THE EXERCISE>
Lay out every line of the records below as a Markdown table with the columns Row and Record line, numbering each line in order and skipping blank ones.
(begin)
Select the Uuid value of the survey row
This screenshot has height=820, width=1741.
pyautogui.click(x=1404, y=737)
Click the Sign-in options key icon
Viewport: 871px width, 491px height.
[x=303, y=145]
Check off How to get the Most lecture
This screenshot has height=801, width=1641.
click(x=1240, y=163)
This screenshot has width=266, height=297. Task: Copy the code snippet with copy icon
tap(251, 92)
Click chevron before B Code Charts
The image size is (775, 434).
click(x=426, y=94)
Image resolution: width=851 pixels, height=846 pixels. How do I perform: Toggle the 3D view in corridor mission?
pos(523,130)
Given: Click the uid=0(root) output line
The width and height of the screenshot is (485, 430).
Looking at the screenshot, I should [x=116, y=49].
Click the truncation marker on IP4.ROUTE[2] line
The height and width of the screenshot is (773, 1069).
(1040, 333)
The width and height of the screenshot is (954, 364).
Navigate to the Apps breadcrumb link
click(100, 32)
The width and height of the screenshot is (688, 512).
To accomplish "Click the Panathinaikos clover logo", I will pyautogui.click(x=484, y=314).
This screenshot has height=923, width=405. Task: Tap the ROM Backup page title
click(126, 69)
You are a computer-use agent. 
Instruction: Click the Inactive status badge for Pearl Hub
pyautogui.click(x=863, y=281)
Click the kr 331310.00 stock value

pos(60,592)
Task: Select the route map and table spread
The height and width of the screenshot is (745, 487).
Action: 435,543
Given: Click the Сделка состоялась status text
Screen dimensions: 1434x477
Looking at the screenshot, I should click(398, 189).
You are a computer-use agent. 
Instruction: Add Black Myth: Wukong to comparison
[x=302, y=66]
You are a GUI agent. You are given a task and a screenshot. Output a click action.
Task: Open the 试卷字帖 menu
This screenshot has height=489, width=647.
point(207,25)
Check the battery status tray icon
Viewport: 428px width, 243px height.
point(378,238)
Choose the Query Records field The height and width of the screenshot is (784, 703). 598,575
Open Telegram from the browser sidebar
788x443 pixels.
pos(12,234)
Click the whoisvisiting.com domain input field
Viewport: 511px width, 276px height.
(end)
RESULT FOR THIS TASK>
| Row | Record line |
|---|---|
| 1 | Select the Uuid value of the survey row |
| 2 | This screenshot has height=820, width=1741. |
| 3 | pyautogui.click(x=1404, y=737) |
| 4 | Click the Sign-in options key icon |
| 5 | Viewport: 871px width, 491px height. |
| 6 | [x=303, y=145] |
| 7 | Check off How to get the Most lecture |
| 8 | This screenshot has height=801, width=1641. |
| 9 | click(x=1240, y=163) |
| 10 | This screenshot has width=266, height=297. Task: Copy the code snippet with copy icon |
| 11 | tap(251, 92) |
| 12 | Click chevron before B Code Charts |
| 13 | The image size is (775, 434). |
| 14 | click(x=426, y=94) |
| 15 | Image resolution: width=851 pixels, height=846 pixels. How do I perform: Toggle the 3D view in corridor mission? |
| 16 | pos(523,130) |
| 17 | Given: Click the uid=0(root) output line |
| 18 | The width and height of the screenshot is (485, 430). |
| 19 | Looking at the screenshot, I should [x=116, y=49]. |
| 20 | Click the truncation marker on IP4.ROUTE[2] line |
| 21 | The height and width of the screenshot is (773, 1069). |
| 22 | (1040, 333) |
| 23 | The width and height of the screenshot is (954, 364). |
| 24 | Navigate to the Apps breadcrumb link |
| 25 | click(100, 32) |
| 26 | The width and height of the screenshot is (688, 512). |
| 27 | To accomplish "Click the Panathinaikos clover logo", I will pyautogui.click(x=484, y=314). |
| 28 | This screenshot has height=923, width=405. Task: Tap the ROM Backup page title |
| 29 | click(126, 69) |
| 30 | You are a computer-use agent.  |
| 31 | Instruction: Click the Inactive status badge for Pearl Hub |
| 32 | pyautogui.click(x=863, y=281) |
| 33 | Click the kr 331310.00 stock value |
| 34 | pos(60,592) |
| 35 | Task: Select the route map and table spread |
| 36 | The height and width of the screenshot is (745, 487). |
| 37 | Action: 435,543 |
| 38 | Given: Click the Сделка состоялась status text |
| 39 | Screen dimensions: 1434x477 |
| 40 | Looking at the screenshot, I should click(398, 189). |
| 41 | You are a computer-use agent.  |
| 42 | Instruction: Add Black Myth: Wukong to comparison |
| 43 | [x=302, y=66] |
| 44 | You are a GUI agent. You are given a task and a screenshot. Output a click action. |
| 45 | Task: Open the 试卷字帖 menu |
| 46 | This screenshot has height=489, width=647. |
| 47 | point(207,25) |
| 48 | Check the battery status tray icon |
| 49 | Viewport: 428px width, 243px height. |
| 50 | point(378,238) |
| 51 | Choose the Query Records field The height and width of the screenshot is (784, 703). 598,575 |
| 52 | Open Telegram from the browser sidebar |
| 53 | 788x443 pixels. |
| 54 | pos(12,234) |
| 55 | Click the whoisvisiting.com domain input field |
| 56 | Viewport: 511px width, 276px height. |